The Nick Moss Band featuring Dennis Gruenling
By Tom Baldino
Local harp master Dennis Gruenling has been playing with Chicago bluesman Nick Moss and his band since they teamed up for the highly successful “The High Cost of Low Living” in 2018. That year they headlined the Long Branch Jazz and Blues Festival and they have been on an upward trajectory ever since. Nick was subsequently named Traditional Blues Male Artist of the Year at the BMA’s, and they went on to release a second highly acclaimed work, “Lucky Guy.” This year’s “Get Your Back into It!” is now riding high on the blues charts and pays homage to the sounds heard in the juke joints found on the Chitlin’ Circuit in the mid twentieth century, while being fresh and vibrant.

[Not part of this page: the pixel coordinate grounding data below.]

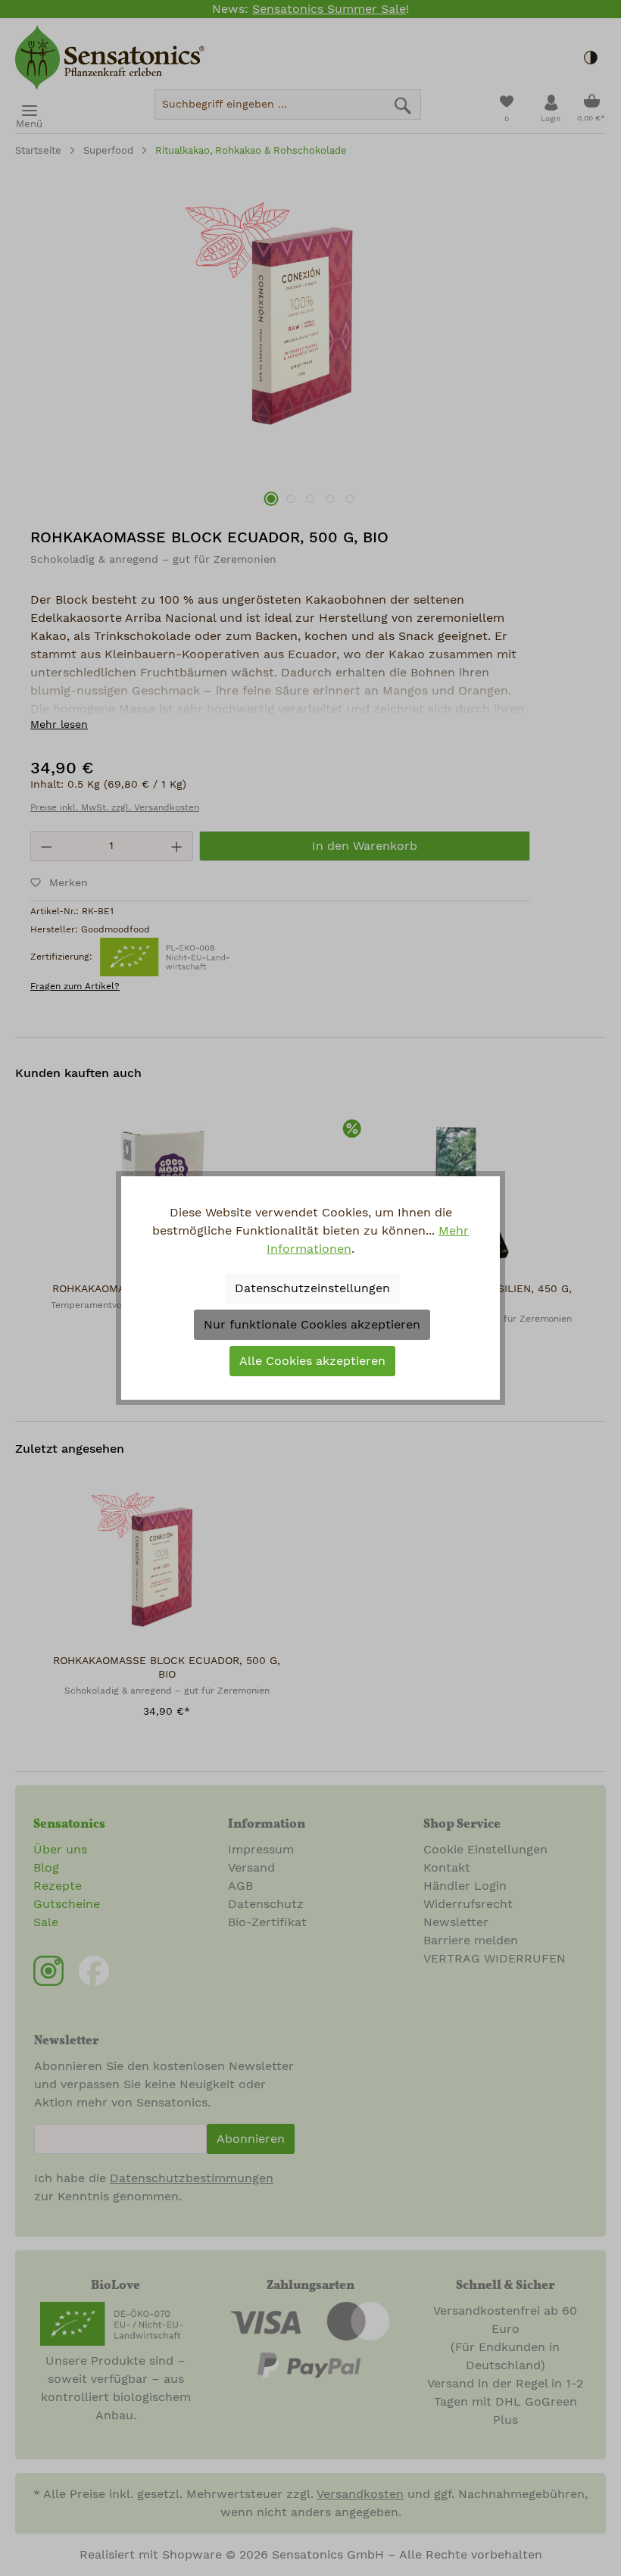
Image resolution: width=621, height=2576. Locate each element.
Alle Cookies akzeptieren (312, 1361)
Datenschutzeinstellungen (312, 1288)
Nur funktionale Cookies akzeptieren (312, 1324)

Their third release on Bruce Iglauer’s Alligator Records, this collection absolutely lives up to their motto “Genuine Houserockin’ Music!”
The band, led by Nick on guitar and vocals, features Dennis on harp and vocals, including Taylor Streiff on piano and keyboards, Rodrigo Mantovani on upright and electric bass and percussion, and Pierce Downer on drums. “Sax” Gordon Beadle and “Brother” John Kattke on organ appear on the cut “Out Of The Woods.” Looking at the cover artwork, it sets the tone for the fourteen original songs contained within, and I recommend you have your dancing shoes on when listening.

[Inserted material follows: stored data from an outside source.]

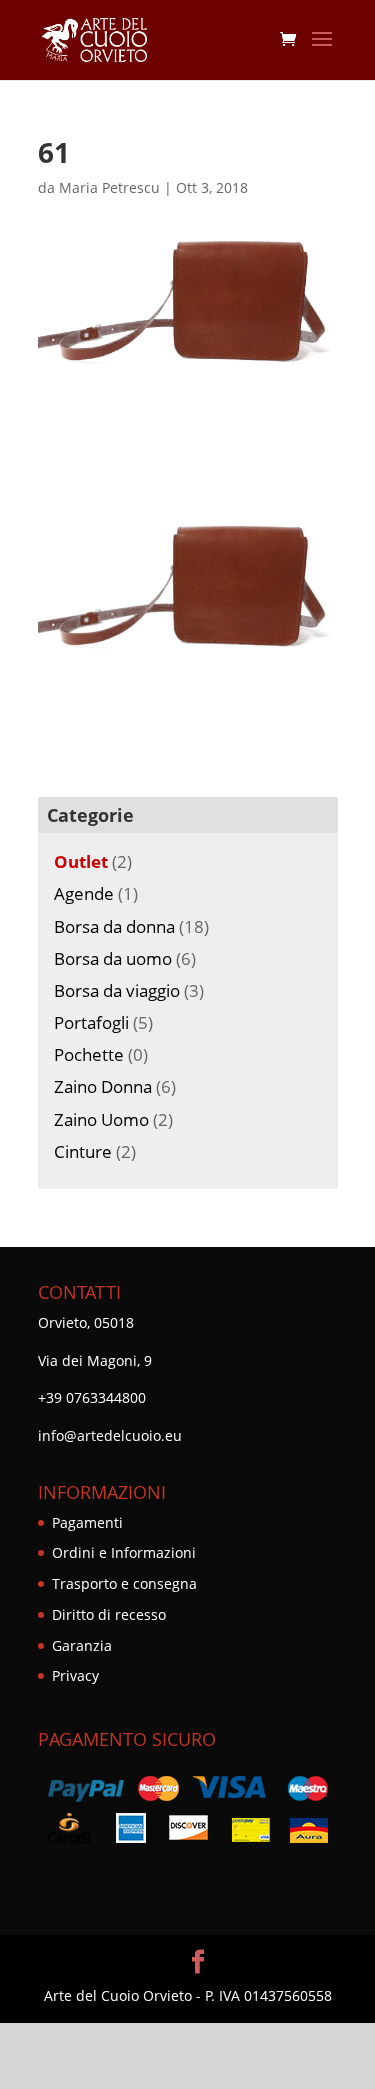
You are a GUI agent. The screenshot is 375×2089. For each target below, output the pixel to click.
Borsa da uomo (113, 958)
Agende (84, 893)
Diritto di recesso (109, 1614)
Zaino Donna (103, 1086)
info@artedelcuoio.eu (110, 1435)
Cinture (83, 1151)
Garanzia (82, 1645)
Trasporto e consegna (124, 1583)
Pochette (89, 1054)
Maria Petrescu (109, 187)
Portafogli (91, 1022)
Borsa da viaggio (117, 990)
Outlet (81, 861)
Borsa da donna (114, 926)
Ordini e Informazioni (124, 1552)
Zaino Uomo (101, 1119)
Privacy (75, 1675)
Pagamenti (87, 1522)
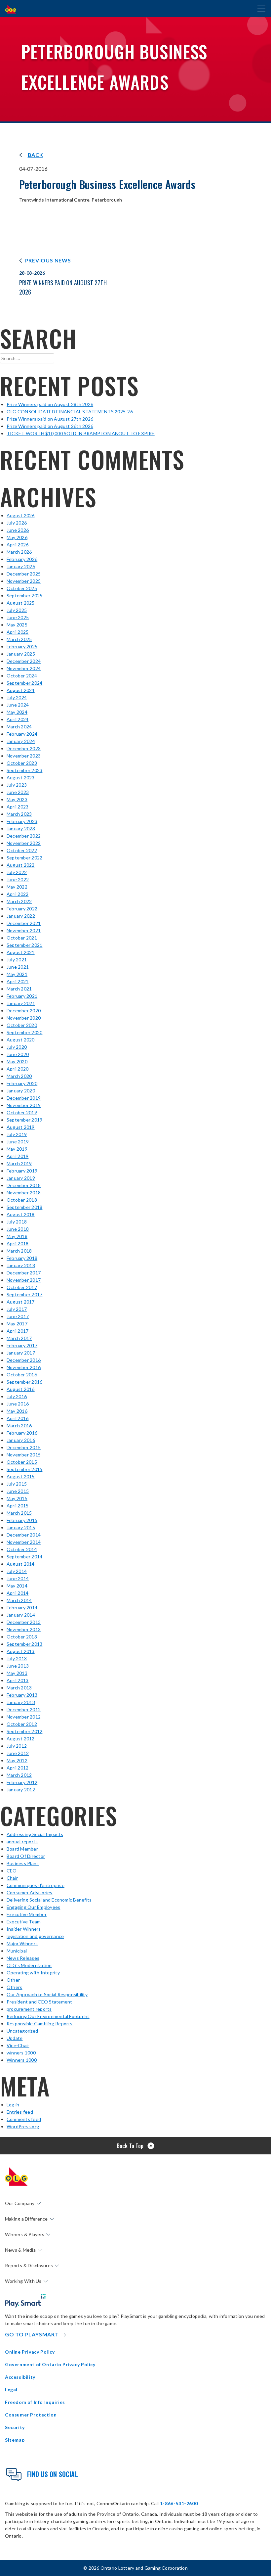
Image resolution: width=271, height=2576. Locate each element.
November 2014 (24, 1542)
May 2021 (17, 974)
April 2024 (17, 719)
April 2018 (17, 1243)
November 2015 (24, 1454)
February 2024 (22, 734)
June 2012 (18, 1753)
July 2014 (17, 1571)
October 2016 (22, 1374)
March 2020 (19, 1076)
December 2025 (24, 573)
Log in (13, 2104)
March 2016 (19, 1425)
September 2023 (24, 770)
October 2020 (22, 1025)
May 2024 (17, 712)
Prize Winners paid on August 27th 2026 (50, 419)
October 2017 (22, 1287)
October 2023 (22, 763)
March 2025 (19, 639)
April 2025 (17, 632)
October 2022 (22, 850)
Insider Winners (24, 1929)
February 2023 (22, 821)
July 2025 (17, 610)
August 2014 (21, 1564)
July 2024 (17, 697)
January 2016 (21, 1440)
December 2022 (24, 836)
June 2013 (18, 1666)
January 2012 (21, 1789)
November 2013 (24, 1629)
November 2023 (24, 756)
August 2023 (21, 777)
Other (13, 1980)
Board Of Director (26, 1856)
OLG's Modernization (29, 1965)
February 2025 (22, 646)
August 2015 (21, 1476)
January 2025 (21, 654)
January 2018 (21, 1265)
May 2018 (17, 1236)
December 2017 (24, 1272)
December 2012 (24, 1709)
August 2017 (21, 1302)
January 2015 (21, 1527)
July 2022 (17, 872)
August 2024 (21, 690)
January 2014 (21, 1615)
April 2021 (17, 981)
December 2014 (24, 1535)
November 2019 (24, 1105)
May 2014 (17, 1585)
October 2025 (22, 588)
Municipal (17, 1951)
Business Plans (23, 1863)
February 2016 (22, 1433)
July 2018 (17, 1221)
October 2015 (22, 1462)
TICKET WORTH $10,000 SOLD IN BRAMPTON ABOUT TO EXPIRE (81, 433)
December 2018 (24, 1185)
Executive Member (27, 1914)
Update (14, 2038)
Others (14, 1987)
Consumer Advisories (30, 1892)
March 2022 (19, 901)
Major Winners (22, 1943)
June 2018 (18, 1229)
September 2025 (24, 595)
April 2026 (17, 544)
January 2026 (21, 566)
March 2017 (19, 1338)
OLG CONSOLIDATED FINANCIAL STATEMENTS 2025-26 (70, 411)
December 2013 (24, 1622)
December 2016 (24, 1360)
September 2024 (24, 683)
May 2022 (17, 887)
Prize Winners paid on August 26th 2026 (50, 426)
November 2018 (24, 1192)
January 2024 (21, 741)
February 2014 (22, 1607)
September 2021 (24, 945)
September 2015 (24, 1469)
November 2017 (24, 1280)
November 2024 (24, 668)
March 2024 (19, 726)
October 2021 (22, 938)
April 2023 (17, 806)
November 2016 (24, 1367)
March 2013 (19, 1687)
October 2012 (22, 1724)
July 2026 (17, 523)
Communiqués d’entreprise (35, 1885)
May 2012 (17, 1760)
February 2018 (22, 1258)
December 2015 (24, 1447)
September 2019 (24, 1120)
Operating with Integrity (33, 1972)
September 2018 (24, 1207)
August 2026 (21, 515)
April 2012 (17, 1768)
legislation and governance (35, 1936)
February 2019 (22, 1170)
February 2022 (22, 908)
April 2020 (17, 1069)
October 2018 (22, 1200)
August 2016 (21, 1389)
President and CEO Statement (39, 2001)
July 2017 (17, 1309)
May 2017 (17, 1323)
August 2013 (21, 1651)
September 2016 (24, 1382)
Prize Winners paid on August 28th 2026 (50, 404)
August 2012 (21, 1738)
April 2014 (17, 1593)
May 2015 (17, 1498)
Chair (12, 1878)
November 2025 (24, 581)
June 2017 (18, 1316)
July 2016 (17, 1396)
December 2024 (24, 661)
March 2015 (19, 1513)
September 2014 (24, 1556)
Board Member (22, 1849)
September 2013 (24, 1644)
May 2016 (17, 1411)
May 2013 (17, 1673)
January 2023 (21, 828)
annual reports (22, 1841)
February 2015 (22, 1520)
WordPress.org (23, 2126)
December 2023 (24, 748)
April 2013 (17, 1680)
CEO (12, 1870)
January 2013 (21, 1702)
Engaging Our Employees (33, 1907)
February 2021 (22, 996)
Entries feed (20, 2112)
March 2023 (19, 814)
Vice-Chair (18, 2045)
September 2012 (24, 1731)
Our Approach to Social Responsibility (47, 1994)
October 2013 (22, 1636)
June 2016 (18, 1403)
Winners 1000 (22, 2060)
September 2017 (24, 1294)
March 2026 (19, 552)
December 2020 (24, 1010)
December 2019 (24, 1098)
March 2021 (19, 988)
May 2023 (17, 799)
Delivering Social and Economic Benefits (49, 1900)
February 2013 (22, 1695)
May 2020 (17, 1061)
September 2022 (24, 857)
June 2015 (18, 1491)
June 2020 (18, 1054)
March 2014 (19, 1600)
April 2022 (17, 894)
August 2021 (21, 952)
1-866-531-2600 (179, 2503)
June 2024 (18, 705)
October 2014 (22, 1549)
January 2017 (21, 1353)
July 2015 (17, 1484)
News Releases (23, 1958)
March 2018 (19, 1251)
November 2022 (24, 843)
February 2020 (22, 1083)
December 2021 (24, 923)
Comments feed (24, 2119)
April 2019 (17, 1156)
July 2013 (17, 1658)
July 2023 (17, 785)
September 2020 (24, 1032)
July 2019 (17, 1134)
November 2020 (24, 1018)
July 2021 (17, 959)
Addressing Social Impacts (35, 1834)
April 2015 (17, 1505)
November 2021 (24, 930)
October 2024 (22, 675)
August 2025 (21, 603)
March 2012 (19, 1775)
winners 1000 (21, 2052)
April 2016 (17, 1418)
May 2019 (17, 1149)
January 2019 (21, 1178)
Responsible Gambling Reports (40, 2023)
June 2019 (18, 1141)
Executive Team (24, 1921)
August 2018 (21, 1214)
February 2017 (22, 1345)
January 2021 (21, 1003)
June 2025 (18, 617)
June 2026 (18, 530)
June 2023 (18, 792)
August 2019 (21, 1127)
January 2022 (21, 916)
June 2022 (18, 879)
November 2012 (24, 1717)
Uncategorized (22, 2031)
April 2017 (17, 1331)
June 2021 (18, 967)
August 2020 (21, 1039)
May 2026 (17, 537)
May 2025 (17, 624)
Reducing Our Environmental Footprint (48, 2016)
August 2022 (21, 865)
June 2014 (18, 1578)
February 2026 (22, 559)
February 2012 (22, 1782)
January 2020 (21, 1090)
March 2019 (19, 1163)
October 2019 (22, 1112)
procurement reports (29, 2009)
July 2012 (17, 1746)
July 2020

The opening track of this original collection, “The Bait In The Snare” offers that age old advice from Nick, you better “look before you leap,” set to a rollicking beat. Things slow down just a bit with “Aurelie,” a travel dialogue set in France, with plenty of wine and Nick’s stinging guitar runs. The title track “Get Your Back Into It” features a heavy dose of Dennis and that wonderful harp and vintage mic sound, with Taylor’s piano runs adding to the fun. “Man On The Move” opens with Pierce’s drums announcing life on the road, with Dennis vocals and a heavy dose of unique harp styling. This song will certainly keep you moving as well.

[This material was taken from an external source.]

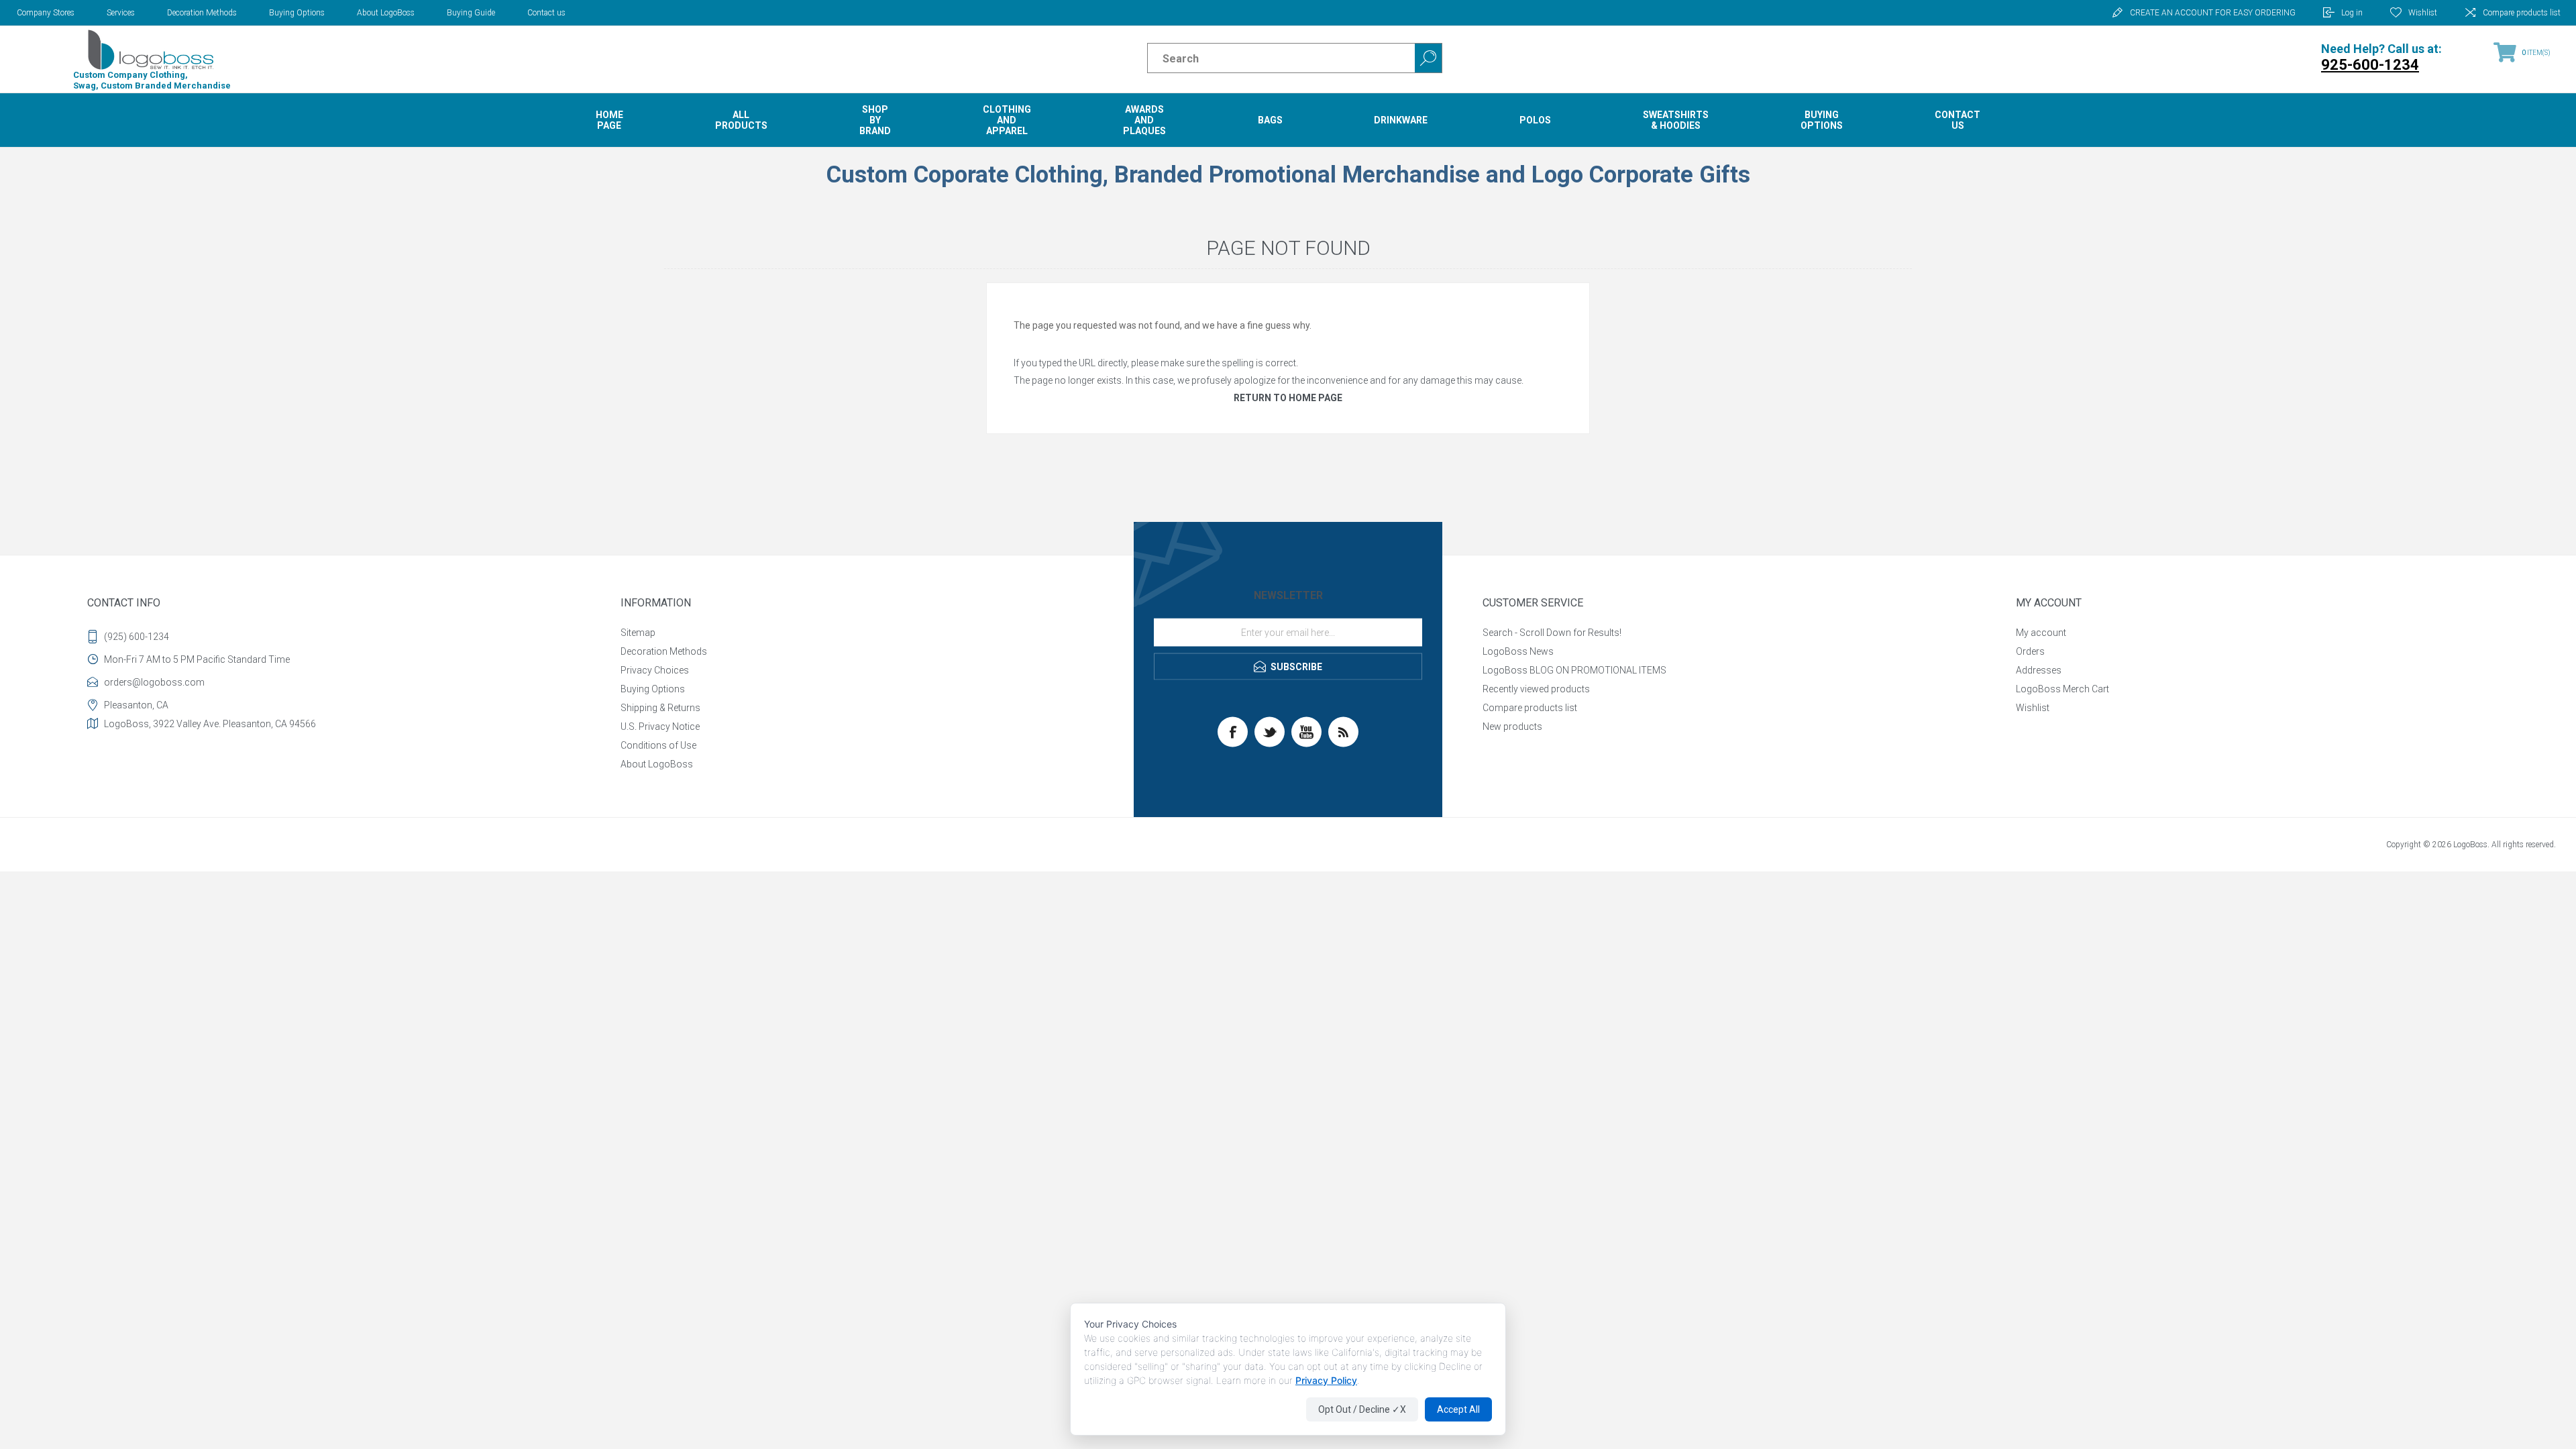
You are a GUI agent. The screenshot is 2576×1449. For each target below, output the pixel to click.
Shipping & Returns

Things slow down when Nick sings some lowdown dirty blues punctuated with his crying guitar on the longest track here, “Living In Heartache.” “It Shocks Me Out” features Rodrigo’s standup bass sound and is highlighted by Nick’s great lyrics about said bass, taking the phrase double entendre to a new level. The instrumental “Out Of The Woods” features Gordon’s sax and John’s organ playing and solos along with an excellent swing sound provided by the band. “Chose Wisely” is a cautionary tale highlighted by Nick’s terrific lyrics set to a mid-tempo number that allows Dennis to lay a great solo over the top. “Your Bark Is Worse Is Worse Than Your Bite” has a Bo Diddley feel, with the band giving it their own spin and creating a fresh sound that carries the story of an age old situation. “Losing Ground” again has Nick giving some sound advice to the listener with a healthy dose of harmonica, while Dennis is again able to tailor his harp sound to the tune. “Bone’s Cantina,” another instrumental, begins with a tom-tom island like beat followed in succession by Nick’s reverb drenched guitar and a swampy harp that swings into the strains of “La Cucaracha.” Next up, “Lonely Fool,” again features Nick on vocals with Taylor back on piano and contains some great guitar and harmonica interplay on this song that I could envision in a late night, smoke-filled juke joint. “The Solution” is dedicated to Chicago bluesman Jimmy Johnson who left us last year, and channels that classic home town blues sound; smooth as silk, this song has a killer groove. The closer, “Scratch ‘N’ Sniff” is an ode to the great surf tunes of the sixties, with the ghosts of Duane Eddy and Bill Doggett as inspiration, but again featuring the band’s unique take on the style. In my humble opinion, this is some of the best work Nick Moss has created, and in the more than able hands of the band, with Dennis Gruenling’s superb harp, this is an award winner in the making.